先にやるのは、機材選びではなく原因の切り分けです。雑音、部屋の反響、相手から返ってくるエコーは似て聞こえますが、直し方が違います。
雑音・反響・エコーを同じものにしない
雑音
空調、換気扇、キーボード、道路、隣席の声など、話し手以外から入る音です。
部屋の反響
自分の声が窓、壁、机へ当たり、短く重なって言葉の終わりがぼやけます。
通話のエコー
相手の声をスピーカーから出し、その音をマイクが拾うなどして、声が遅れて返ります。
「静かなのに風呂場のように響く」なら反響です。「自分の声が少し遅れて戻る」と相手に言われたら、同じ部屋で複数端末が音声参加していないか、スピーカー音をマイクが拾っていないかを確認します。
雑音は、止める・離す・近づけるの順
- 30秒だけ止めて、原因を特定する
空調、換気扇、加湿器を一つずつ止め、同じ文章を録音します。止め続けられなくても、原因が分かれば席やマイクの向きを変えられます。
- マイクを雑音源から離す
ノートPCのファン、キーボード、卓上扇風機から離します。スマートフォンの通知振動も、机を通じて意外に大きく入ります。
- マイクを声へ近づける
声を近くで拾えば入力音量を下げられ、遠くの雑音が相対的に目立ちにくくなります。声と雑音の距離を逆転させる考え方です。
反響は、部屋の「硬さ」を減らす
家具が少ない会議室、ガラスの個室、引っ越したばかりの部屋は、声を吸うものが少なく反響しやすい場所です。壁際で話すと、口元から出た声がすぐ硬い面へ当たり、マイクへ戻ります。
- ガラスや何もない壁から離れる
席を90度変えるだけでも、声が当たる面が変わります。 - カーテンを閉め、布のある方向を使う
窓、机、床のすべてが硬い状態を避けます。本棚やソファの近くも試す価値があります。 - 広い部屋より、小さくても物のある部屋を試す
面積だけで決めず、実際の録音で言葉の終わりを聞きます。 - マイクを口元へ近づける
部屋へ広がった後の声より、直接の声を強く拾える位置へ動かします。
吸音材を壁一面に貼る必要はありません。まず席を移し、カーテンを閉め、PCの向きを変える。商談前に現実的なのはこの順番です。
相手から声が返るなら、同じ部屋の端末を確認する
一つの会議室で2台のPCがスピーカーとマイクを同時に使うと、片方から出た音をもう片方が拾います。会議室のモニターへ接続したPCと、資料操作用のノートPCが両方音声参加している場面は特に起きやすいところです。

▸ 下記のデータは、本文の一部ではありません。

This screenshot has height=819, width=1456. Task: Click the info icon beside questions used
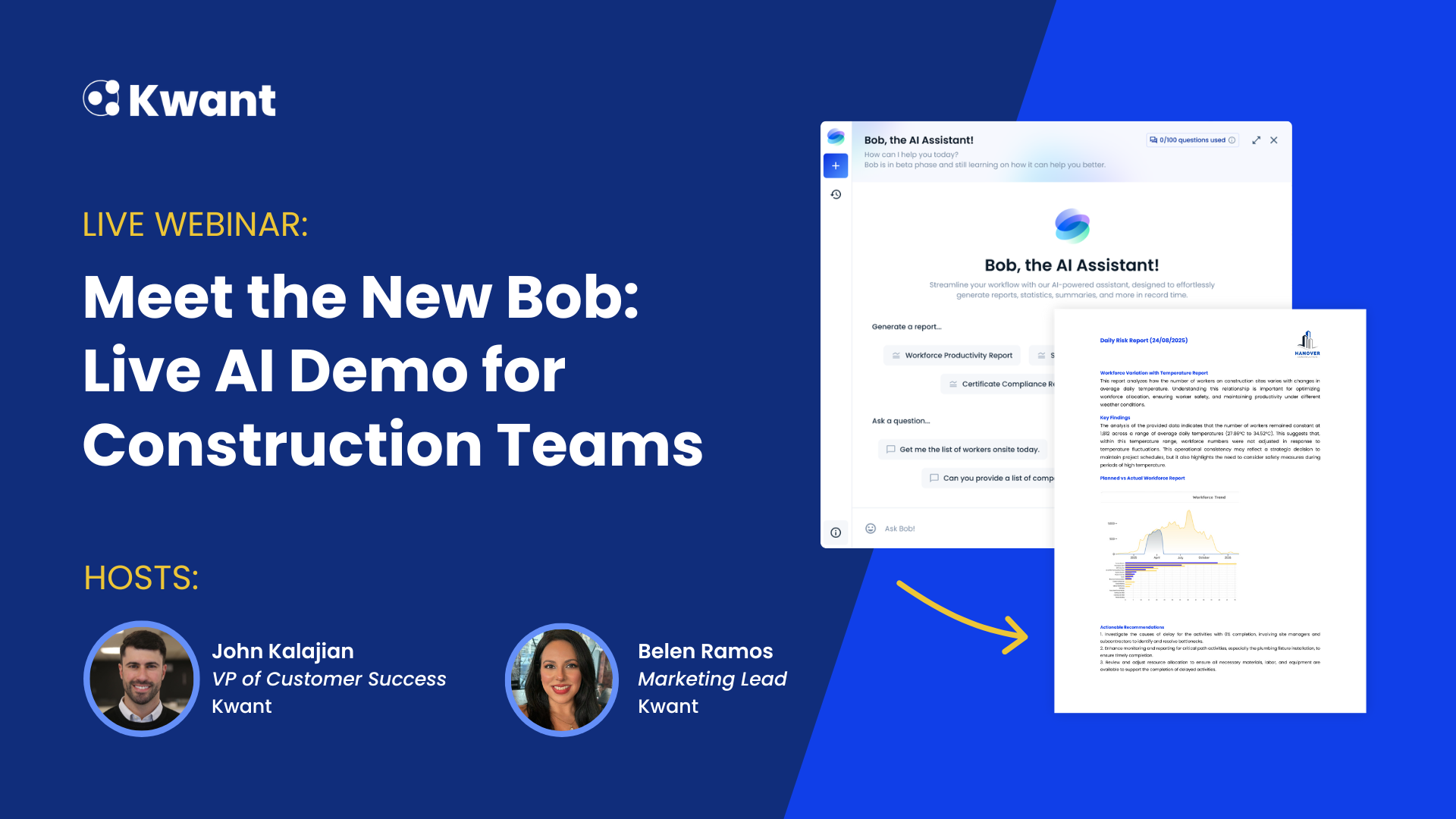tap(1232, 140)
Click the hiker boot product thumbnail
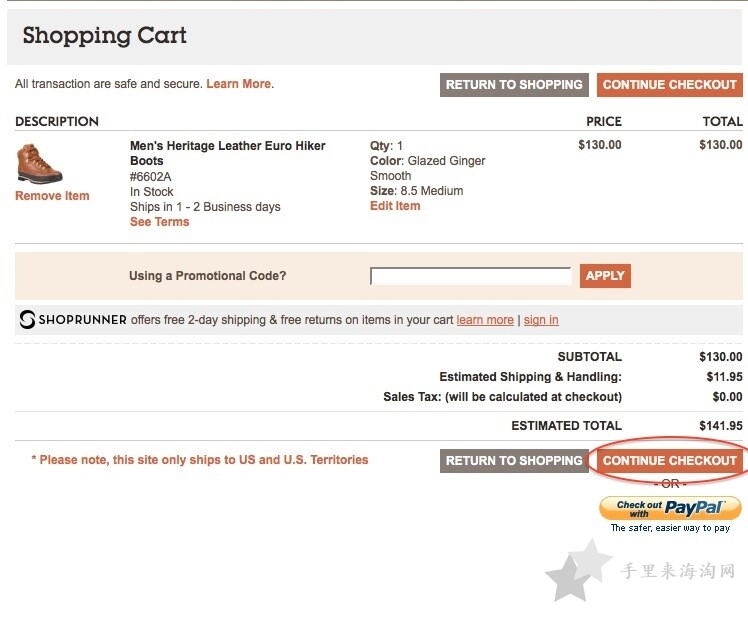Image resolution: width=748 pixels, height=617 pixels. [39, 164]
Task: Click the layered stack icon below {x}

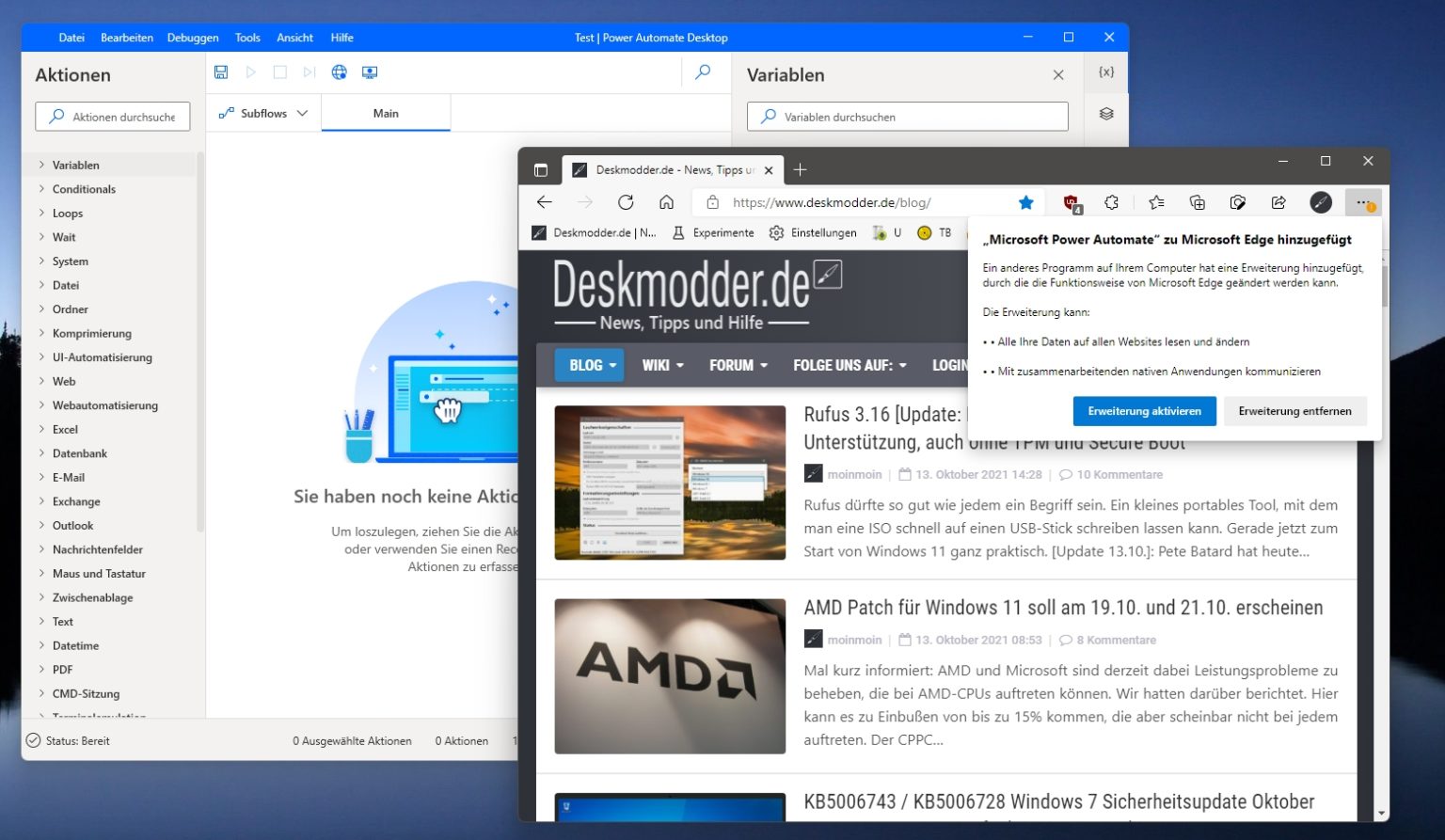Action: click(x=1105, y=114)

音声を使う端末を1台に絞り、ほかは「コンピューターオーディオに接続しない」か、マイクとスピーカーをミュートします。スピーカー音量が大きい場合は下げ、可能ならイヤホンを使います。
Zoom公式も、同じ部屋で複数端末の音声が有効になっていることや、スピーカーとマイクの距離をエコーの主な原因として案内しています。詳しくはZoomのオーディオエコー対策を確認してください。
ノイズ抑制は最後の仕上げにする
ZoomやGoogle Meetにはノイズ抑制があります。キーボードや一定の空調音には有効ですが、環境によっては語尾や小さな声まで薄くなり、声が不自然に途切れることがあります。
先に物理的な雑音を減らし、その後に会議アプリの設定を調整します。設定を変えたら、実際の会議と同じアプリでテストしてください。ブラウザ上の録音と、会議アプリが処理した後の音は同じではありません。
商談5分前なら、この順で動く
- 01
10秒録音する空調、反響、声の遠さのうち、最初に耳へ入るものを一つ決める。
- 02
席かマイクを動かす空調や壁から離れ、マイクを口元へ近づける。
- 03
同じ一文でもう一度録音する変化があればその位置を採用。変わらなければ次の原因だけを試す。
- 04
会議アプリ側を確認する同じマイクを選び、同じ部屋の余分な端末は音声接続を切る。